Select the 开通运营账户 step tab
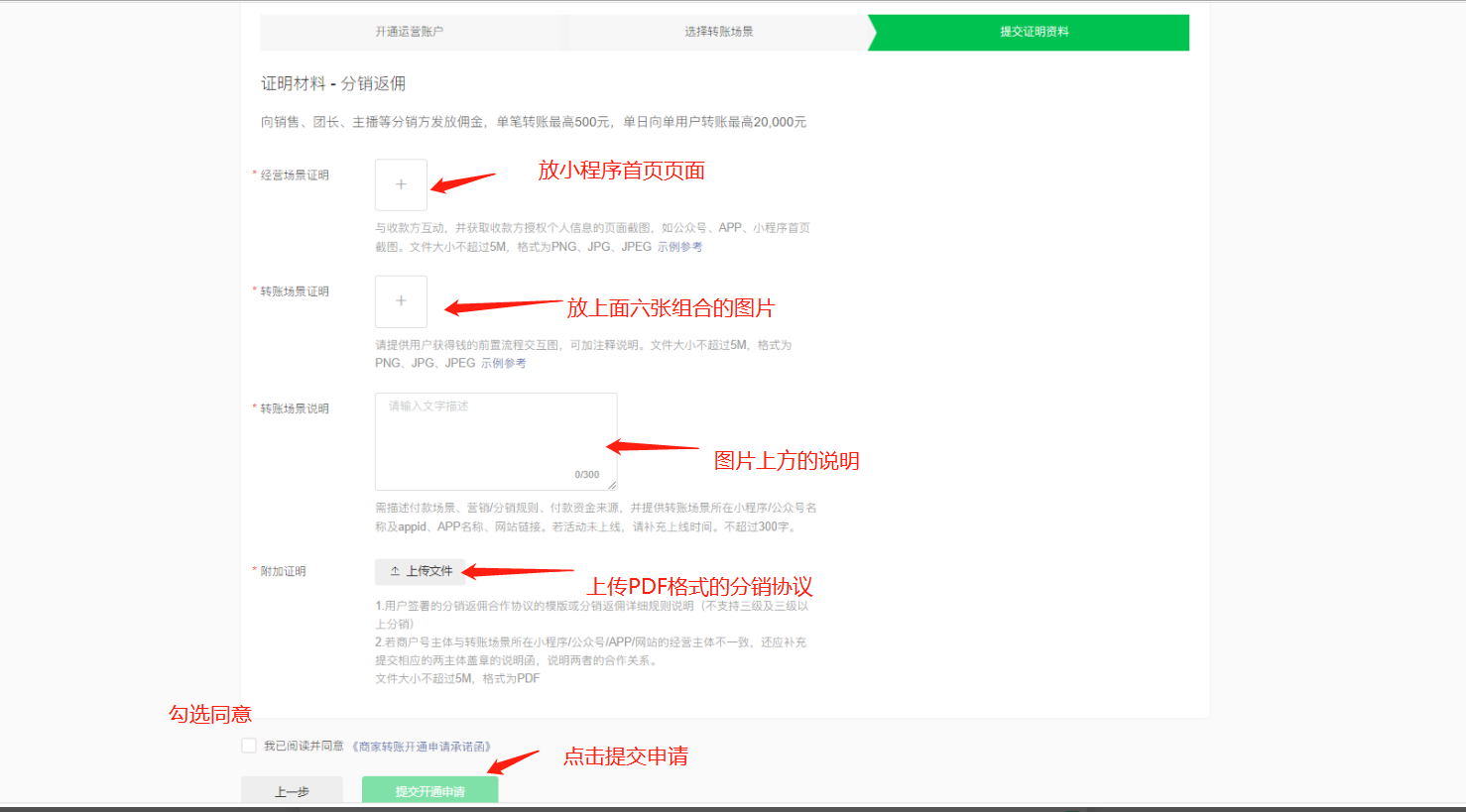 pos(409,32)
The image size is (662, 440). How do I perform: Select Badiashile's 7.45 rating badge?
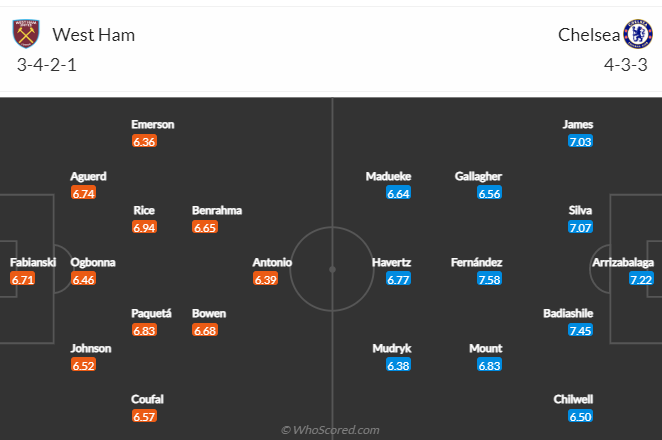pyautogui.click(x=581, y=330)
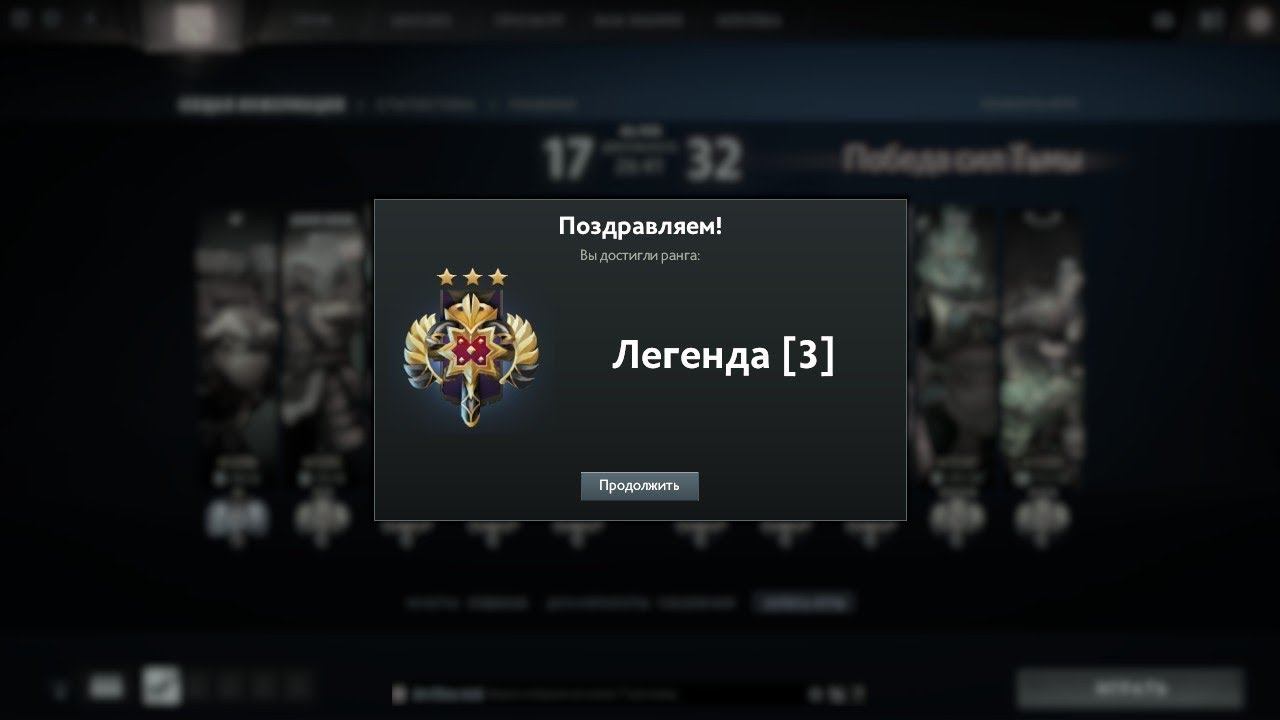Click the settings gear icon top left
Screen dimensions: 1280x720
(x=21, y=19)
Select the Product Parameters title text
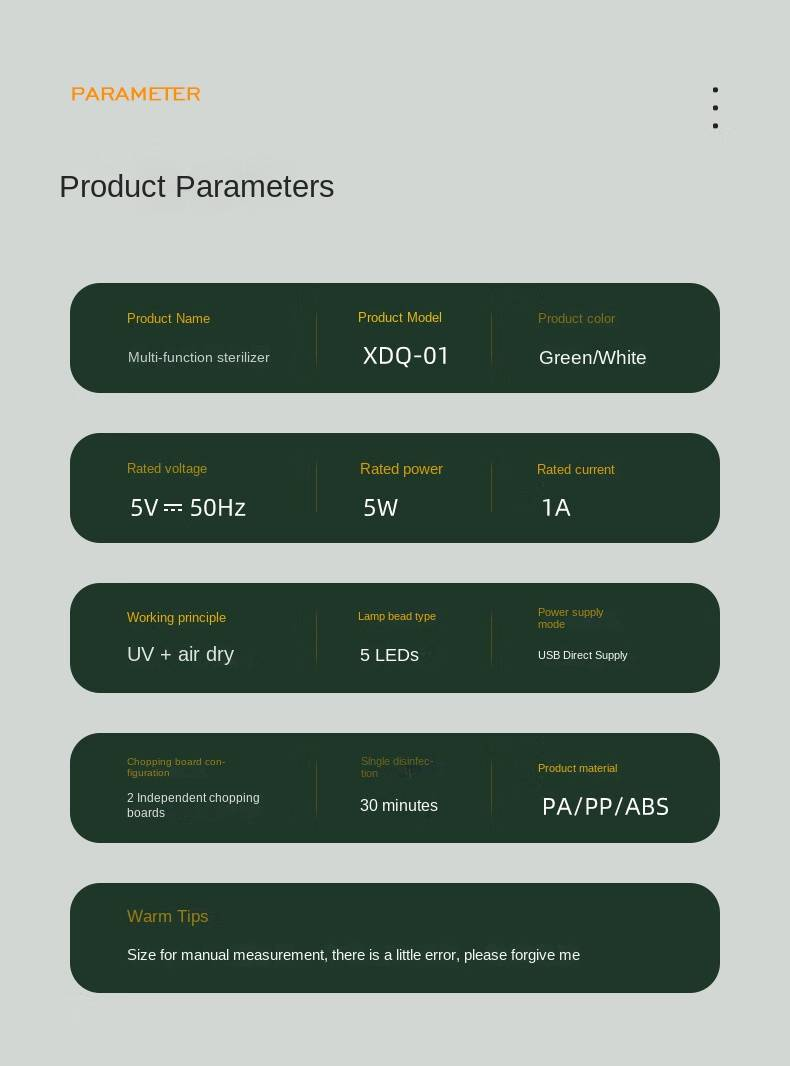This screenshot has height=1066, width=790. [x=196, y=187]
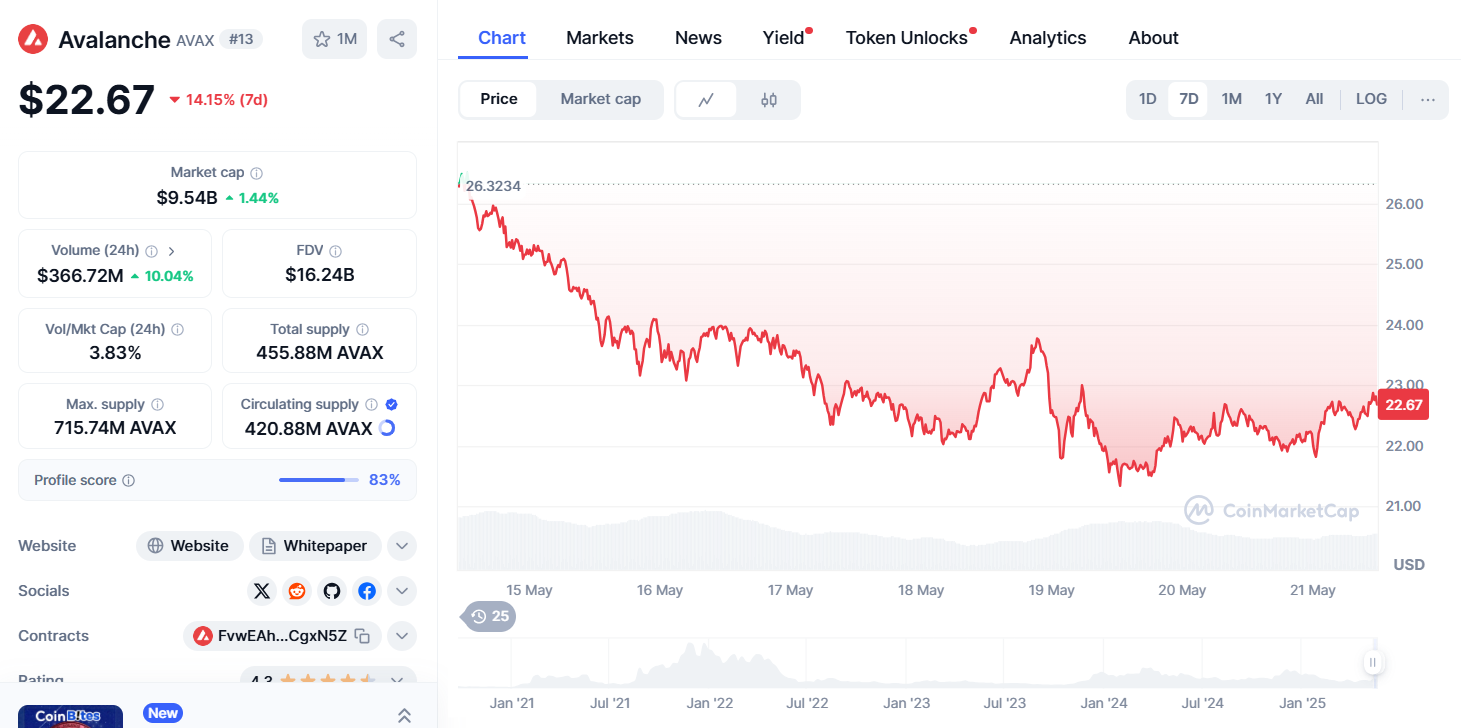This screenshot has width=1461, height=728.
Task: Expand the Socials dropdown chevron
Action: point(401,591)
================
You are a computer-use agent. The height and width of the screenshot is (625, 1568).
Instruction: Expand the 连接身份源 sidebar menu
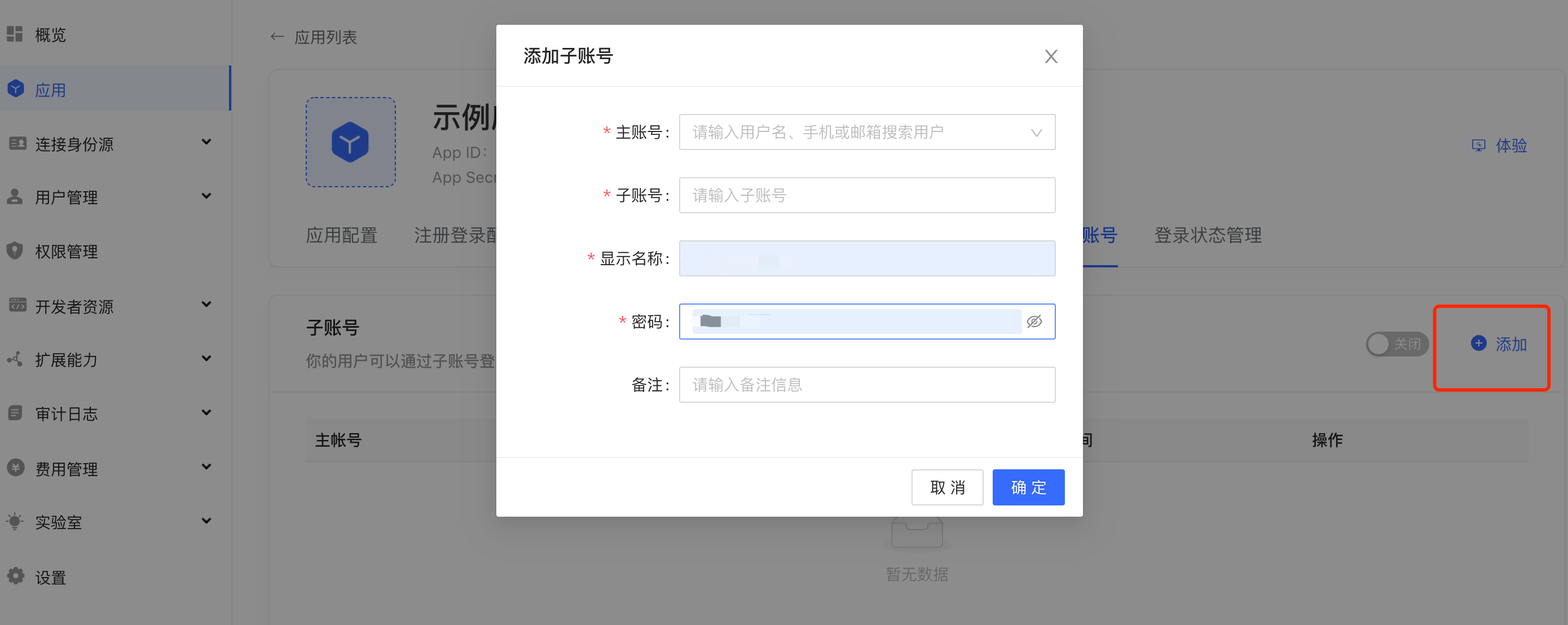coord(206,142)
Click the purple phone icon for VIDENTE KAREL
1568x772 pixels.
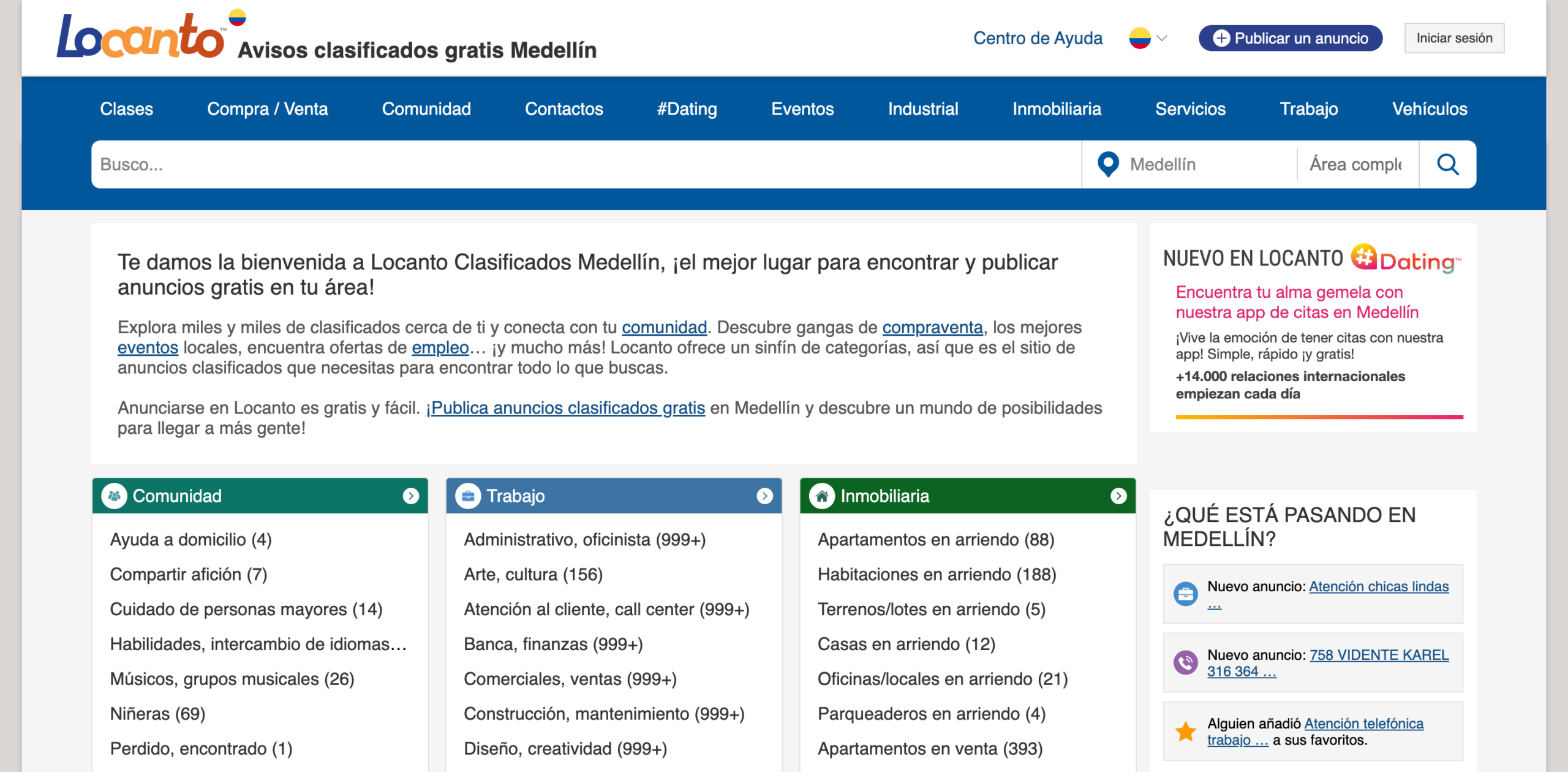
================
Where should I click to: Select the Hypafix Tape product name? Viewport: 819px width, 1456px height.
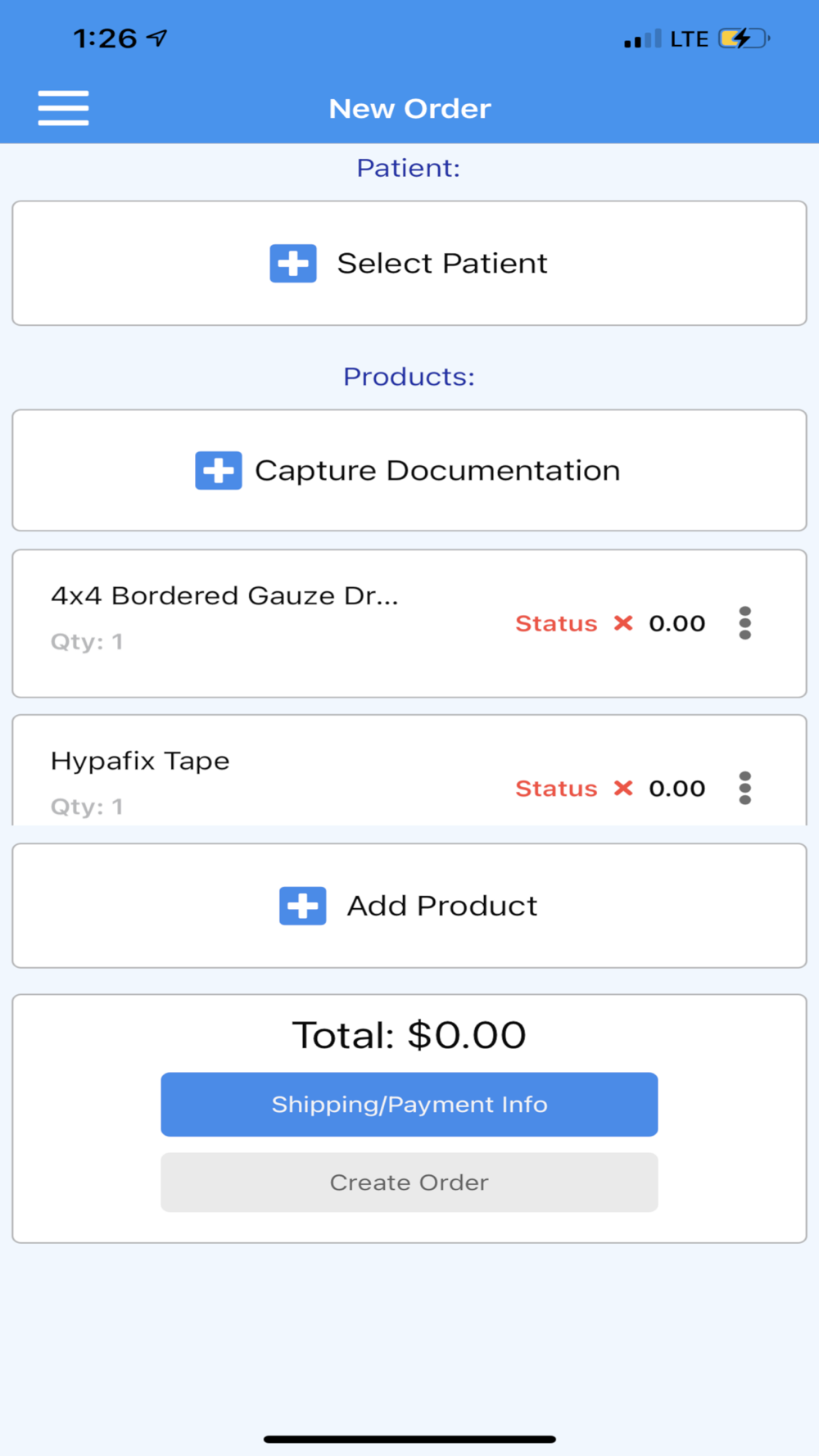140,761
================
请把列表中从含有“Select the 开通运营账户 step tab”的那一行开始、到含有“(x=21, y=19)”的那一行结束的内容转写为 JSON 字符串列表，每行对应一个字符串，首尾两行都包括在内，空行略去。结果中不要包含图片。

* 作答如下 *
[
  "Select the 开通运营账户 step tab",
  " pos(409,32)",
  "The image size is (662, 440). How do I perform: Select Badiashile's 7.45 rating badge?",
  "pyautogui.click(x=581, y=330)",
  "Click the settings gear icon top left",
  "Screen dimensions: 1280x720",
  "(x=21, y=19)"
]